I took time off from work this week. This is what I have done so far:
- deep cleaned the kitchen
- deep cleaned the bathroom
- cleaned the floors
- repaired the kitchen chairs
- caught up on laundry
- looked at the Internet
- made a chicken caesar salad for dinner
- eaten a bunch of fruit whizzed up in kefir
- drank some wine
- drove around with Tris
- cleaned up my art studio
- cleaned out my closets
- weeded the fire pit
- weeded the side yard
- caught an actual Snorlax
- called an electrician about my porch light and bathroom fan
- figured out how to document my hours for future student loan forgiveness
- cleared out the month of August for the roastery
- started a budget for the potential hiring of our “intern”
- slept in a little bit, with my “Snorlax” pictured above
- made a list of more things to do
Sounds restful, huh? Nesting is my self care. I have a harder job now. My last job was OK and had kind of entrepreneurial challenge to it, which I enjoyed. Now I’m working in a more complicated system that tries to address more complicated problems. And I’m back in housing, which is where my heart has always been. This is where I want to be. This is the work I want to do.
But it’s frustrating work – working with people always is – and the resources are so scarce. There are a lot of competing interests all vying for the placement of their clients resulting in intensified pressure on the fulcrum of the system, which is my job.
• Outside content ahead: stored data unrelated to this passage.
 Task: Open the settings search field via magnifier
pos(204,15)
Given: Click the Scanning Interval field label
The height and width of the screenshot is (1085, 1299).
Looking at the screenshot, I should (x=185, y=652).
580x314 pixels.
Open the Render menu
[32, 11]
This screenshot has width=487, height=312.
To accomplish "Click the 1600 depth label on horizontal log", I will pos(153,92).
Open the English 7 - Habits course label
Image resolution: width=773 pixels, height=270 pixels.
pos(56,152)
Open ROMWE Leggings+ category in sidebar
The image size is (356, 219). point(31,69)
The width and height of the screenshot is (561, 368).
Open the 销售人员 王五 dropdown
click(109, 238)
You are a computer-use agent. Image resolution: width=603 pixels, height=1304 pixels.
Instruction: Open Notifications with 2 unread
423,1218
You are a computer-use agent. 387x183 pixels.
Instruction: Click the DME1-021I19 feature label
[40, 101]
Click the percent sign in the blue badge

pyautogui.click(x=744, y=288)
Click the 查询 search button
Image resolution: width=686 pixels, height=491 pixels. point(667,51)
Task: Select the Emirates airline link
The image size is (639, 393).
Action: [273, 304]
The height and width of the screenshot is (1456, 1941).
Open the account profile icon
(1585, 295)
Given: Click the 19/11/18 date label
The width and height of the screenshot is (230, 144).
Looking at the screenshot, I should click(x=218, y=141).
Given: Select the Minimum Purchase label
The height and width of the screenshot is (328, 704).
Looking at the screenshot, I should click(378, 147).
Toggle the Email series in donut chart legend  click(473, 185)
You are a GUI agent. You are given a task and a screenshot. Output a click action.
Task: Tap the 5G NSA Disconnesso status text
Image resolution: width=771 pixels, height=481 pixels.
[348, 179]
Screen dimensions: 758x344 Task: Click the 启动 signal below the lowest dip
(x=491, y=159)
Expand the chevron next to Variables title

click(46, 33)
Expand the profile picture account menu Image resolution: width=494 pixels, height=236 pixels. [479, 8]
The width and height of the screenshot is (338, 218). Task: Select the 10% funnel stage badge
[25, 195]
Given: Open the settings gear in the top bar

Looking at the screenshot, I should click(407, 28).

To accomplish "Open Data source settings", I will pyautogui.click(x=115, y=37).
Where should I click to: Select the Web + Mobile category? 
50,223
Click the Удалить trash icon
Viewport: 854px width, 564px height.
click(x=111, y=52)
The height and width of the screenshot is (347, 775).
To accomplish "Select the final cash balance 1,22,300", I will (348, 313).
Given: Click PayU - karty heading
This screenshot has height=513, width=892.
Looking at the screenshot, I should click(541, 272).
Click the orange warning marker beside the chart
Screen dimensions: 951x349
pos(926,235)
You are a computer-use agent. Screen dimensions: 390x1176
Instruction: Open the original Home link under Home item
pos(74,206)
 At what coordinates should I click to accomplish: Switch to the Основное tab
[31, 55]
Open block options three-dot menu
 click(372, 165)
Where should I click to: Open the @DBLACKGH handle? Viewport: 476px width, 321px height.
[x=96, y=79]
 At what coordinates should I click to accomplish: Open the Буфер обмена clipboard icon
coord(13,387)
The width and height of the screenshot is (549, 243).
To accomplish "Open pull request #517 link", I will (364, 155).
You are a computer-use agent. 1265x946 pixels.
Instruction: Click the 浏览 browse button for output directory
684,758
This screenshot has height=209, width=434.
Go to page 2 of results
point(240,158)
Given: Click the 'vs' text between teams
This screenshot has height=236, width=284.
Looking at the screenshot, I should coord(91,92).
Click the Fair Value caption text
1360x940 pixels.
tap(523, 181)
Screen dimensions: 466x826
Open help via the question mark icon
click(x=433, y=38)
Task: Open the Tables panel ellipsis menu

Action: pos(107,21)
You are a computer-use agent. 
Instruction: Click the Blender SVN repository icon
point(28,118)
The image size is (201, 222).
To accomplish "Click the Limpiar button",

My job is essentially a never ending puzzle, where people and programs are the pieces. It’s fascinating. It’s tiring.
A client died last week. Outside. In the park. After begging for help. Other messed up stuff happened that doesn’t belong in this blog, but suffice it to say that it was Situation Normal: All Fucked Up, which isn’t unique to my job. Certainly this social problem is SNAFU all over the country now.
And before that happened, Nat moved, which was surreal. I can be a little closed off but when my life went underwater last year I let Nat in like no one else. I felt like I was drowning except she kept reaching under and pulling me up for air. My feelings about her move are complex because it was a good choice and I understand and respected it. But then the penultimate time I saw her she got up to leave my house and I couldn’t control these bellowing sobs coming out of my chest. It was humbling and humiliating at the same time, but I don’t care because you know what? I think she will always be my life preserver, no matter where she is.